Scan the records beneath this line for the line holding "The height and width of the screenshot is (800, 369)." and the line holding "Given: Open Bojana Valcheva's profile avatar", then transcribe exactly those two and all lines between.

Dataset records
-.-.-
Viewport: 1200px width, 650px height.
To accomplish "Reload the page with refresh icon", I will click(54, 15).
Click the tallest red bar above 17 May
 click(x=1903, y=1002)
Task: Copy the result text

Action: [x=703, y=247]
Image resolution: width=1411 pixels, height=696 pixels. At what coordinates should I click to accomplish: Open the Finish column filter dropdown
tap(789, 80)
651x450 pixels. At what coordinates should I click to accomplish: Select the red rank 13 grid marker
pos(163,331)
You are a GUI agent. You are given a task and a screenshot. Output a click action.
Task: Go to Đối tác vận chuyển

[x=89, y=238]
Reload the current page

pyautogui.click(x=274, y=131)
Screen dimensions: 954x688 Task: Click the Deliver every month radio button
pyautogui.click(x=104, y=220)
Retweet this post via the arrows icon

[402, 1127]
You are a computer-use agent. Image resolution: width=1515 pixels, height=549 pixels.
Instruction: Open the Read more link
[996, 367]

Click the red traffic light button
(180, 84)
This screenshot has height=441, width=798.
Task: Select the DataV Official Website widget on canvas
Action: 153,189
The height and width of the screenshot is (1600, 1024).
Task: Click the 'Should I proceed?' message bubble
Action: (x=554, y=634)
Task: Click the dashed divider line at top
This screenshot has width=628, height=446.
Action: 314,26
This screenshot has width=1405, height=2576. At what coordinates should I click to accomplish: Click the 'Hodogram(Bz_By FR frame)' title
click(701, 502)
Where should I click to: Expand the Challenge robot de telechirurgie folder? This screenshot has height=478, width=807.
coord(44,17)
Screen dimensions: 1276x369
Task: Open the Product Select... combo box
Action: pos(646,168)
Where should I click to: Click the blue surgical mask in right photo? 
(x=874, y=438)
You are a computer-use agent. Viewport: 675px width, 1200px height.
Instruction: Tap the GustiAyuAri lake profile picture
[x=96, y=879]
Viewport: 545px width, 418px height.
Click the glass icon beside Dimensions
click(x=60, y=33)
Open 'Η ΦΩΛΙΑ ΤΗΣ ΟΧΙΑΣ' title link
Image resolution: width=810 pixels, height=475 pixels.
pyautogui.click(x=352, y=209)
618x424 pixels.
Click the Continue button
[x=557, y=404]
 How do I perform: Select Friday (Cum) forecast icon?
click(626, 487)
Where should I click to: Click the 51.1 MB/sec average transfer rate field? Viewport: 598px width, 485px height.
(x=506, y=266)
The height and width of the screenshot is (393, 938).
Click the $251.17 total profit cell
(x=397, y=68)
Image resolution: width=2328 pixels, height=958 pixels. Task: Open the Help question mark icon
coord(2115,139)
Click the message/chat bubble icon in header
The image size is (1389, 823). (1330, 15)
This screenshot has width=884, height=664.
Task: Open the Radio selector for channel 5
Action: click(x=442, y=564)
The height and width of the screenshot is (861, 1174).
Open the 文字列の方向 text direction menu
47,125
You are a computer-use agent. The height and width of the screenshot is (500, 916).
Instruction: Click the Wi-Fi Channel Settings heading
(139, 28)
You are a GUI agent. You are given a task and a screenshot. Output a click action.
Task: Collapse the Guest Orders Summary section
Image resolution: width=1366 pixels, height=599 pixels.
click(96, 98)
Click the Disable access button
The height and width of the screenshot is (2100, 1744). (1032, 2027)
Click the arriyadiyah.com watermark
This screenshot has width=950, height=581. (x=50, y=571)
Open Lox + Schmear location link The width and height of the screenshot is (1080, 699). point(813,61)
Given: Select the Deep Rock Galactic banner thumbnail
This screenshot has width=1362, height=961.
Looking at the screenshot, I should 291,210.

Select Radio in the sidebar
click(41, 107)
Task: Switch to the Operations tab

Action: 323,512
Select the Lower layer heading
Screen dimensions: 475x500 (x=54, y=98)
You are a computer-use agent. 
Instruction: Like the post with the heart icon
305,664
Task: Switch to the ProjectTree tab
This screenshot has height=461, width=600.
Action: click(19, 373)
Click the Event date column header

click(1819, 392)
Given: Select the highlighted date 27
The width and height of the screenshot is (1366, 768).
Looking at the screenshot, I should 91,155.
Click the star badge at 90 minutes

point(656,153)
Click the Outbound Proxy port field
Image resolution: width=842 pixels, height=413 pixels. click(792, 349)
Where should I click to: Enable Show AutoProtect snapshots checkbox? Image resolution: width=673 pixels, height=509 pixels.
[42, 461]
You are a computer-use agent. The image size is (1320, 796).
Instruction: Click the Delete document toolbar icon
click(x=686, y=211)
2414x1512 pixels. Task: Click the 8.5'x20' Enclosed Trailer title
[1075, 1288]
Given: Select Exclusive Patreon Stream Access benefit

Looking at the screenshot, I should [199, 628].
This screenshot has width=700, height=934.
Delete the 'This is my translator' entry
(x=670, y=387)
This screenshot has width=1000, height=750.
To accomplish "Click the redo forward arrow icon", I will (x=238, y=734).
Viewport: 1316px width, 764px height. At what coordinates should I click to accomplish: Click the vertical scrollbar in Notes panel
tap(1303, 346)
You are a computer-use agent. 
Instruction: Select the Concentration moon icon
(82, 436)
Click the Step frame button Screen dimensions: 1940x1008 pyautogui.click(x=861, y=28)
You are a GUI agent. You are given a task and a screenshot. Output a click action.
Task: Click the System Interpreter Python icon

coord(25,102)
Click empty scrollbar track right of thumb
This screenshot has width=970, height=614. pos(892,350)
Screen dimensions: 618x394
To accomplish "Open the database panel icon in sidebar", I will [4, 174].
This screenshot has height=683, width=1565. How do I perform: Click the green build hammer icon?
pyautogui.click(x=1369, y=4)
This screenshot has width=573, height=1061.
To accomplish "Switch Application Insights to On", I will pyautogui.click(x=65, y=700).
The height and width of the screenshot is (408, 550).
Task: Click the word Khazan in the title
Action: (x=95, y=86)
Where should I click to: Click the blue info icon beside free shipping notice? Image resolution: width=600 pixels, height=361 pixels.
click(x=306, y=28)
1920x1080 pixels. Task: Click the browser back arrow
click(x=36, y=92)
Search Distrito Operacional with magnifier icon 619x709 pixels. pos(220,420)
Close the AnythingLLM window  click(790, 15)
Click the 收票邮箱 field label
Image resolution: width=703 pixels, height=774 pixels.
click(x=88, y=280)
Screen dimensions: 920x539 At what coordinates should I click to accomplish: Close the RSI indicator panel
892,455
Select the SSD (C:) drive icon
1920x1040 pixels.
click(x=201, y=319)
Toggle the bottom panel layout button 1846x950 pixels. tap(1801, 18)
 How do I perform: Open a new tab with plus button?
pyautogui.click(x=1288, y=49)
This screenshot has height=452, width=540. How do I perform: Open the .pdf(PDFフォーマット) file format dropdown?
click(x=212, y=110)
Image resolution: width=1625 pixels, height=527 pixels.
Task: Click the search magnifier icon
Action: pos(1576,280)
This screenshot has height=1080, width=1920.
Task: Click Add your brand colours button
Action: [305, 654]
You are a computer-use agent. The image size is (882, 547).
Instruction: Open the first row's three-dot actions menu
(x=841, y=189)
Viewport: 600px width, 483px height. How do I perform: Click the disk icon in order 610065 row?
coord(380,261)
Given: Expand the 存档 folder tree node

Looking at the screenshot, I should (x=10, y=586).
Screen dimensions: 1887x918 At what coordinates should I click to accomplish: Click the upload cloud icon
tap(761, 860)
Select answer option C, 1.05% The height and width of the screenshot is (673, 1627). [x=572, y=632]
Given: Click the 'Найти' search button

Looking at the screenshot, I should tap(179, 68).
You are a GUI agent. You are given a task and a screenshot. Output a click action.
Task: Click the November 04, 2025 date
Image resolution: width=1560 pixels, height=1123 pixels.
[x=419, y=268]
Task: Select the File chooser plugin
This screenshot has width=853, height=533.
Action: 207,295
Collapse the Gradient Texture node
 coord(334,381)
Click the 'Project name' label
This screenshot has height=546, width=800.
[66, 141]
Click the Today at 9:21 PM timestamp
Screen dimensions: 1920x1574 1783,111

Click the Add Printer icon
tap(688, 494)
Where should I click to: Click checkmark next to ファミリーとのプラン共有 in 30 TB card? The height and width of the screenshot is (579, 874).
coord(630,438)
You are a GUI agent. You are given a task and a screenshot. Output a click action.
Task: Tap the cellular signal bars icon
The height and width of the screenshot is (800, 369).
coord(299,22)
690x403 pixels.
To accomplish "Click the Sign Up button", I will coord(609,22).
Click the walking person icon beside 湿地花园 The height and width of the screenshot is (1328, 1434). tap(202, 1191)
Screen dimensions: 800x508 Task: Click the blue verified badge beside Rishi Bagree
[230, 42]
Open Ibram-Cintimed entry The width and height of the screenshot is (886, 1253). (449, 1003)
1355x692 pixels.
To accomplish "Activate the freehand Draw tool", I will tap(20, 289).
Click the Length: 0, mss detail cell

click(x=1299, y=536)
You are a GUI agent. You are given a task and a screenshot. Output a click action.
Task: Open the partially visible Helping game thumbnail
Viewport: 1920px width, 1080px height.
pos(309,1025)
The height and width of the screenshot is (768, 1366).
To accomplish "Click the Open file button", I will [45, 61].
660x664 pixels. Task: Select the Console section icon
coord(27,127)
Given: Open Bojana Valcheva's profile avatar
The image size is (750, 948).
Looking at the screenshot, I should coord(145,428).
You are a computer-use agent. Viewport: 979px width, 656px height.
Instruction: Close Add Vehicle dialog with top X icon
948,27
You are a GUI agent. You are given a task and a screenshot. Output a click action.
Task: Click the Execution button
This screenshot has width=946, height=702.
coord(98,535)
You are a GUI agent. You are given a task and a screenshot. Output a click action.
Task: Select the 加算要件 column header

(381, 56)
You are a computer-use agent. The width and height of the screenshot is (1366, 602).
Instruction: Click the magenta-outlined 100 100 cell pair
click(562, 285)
-.-.-
● TASK ANSWER:
The height and width of the screenshot is (800, 369).
coord(299,22)
690x403 pixels.
To accomplish "Click the Sign Up button", I will coord(609,22).
Click the walking person icon beside 湿地花园 The height and width of the screenshot is (1328, 1434). tap(202, 1191)
Screen dimensions: 800x508 Task: Click the blue verified badge beside Rishi Bagree
[230, 42]
Open Ibram-Cintimed entry The width and height of the screenshot is (886, 1253). (449, 1003)
1355x692 pixels.
To accomplish "Activate the freehand Draw tool", I will tap(20, 289).
Click the Length: 0, mss detail cell

click(x=1299, y=536)
You are a GUI agent. You are given a task and a screenshot. Output a click action.
Task: Open the partially visible Helping game thumbnail
Viewport: 1920px width, 1080px height.
pos(309,1025)
The height and width of the screenshot is (768, 1366).
To accomplish "Click the Open file button", I will [45, 61].
660x664 pixels. Task: Select the Console section icon
coord(27,127)
Given: Open Bojana Valcheva's profile avatar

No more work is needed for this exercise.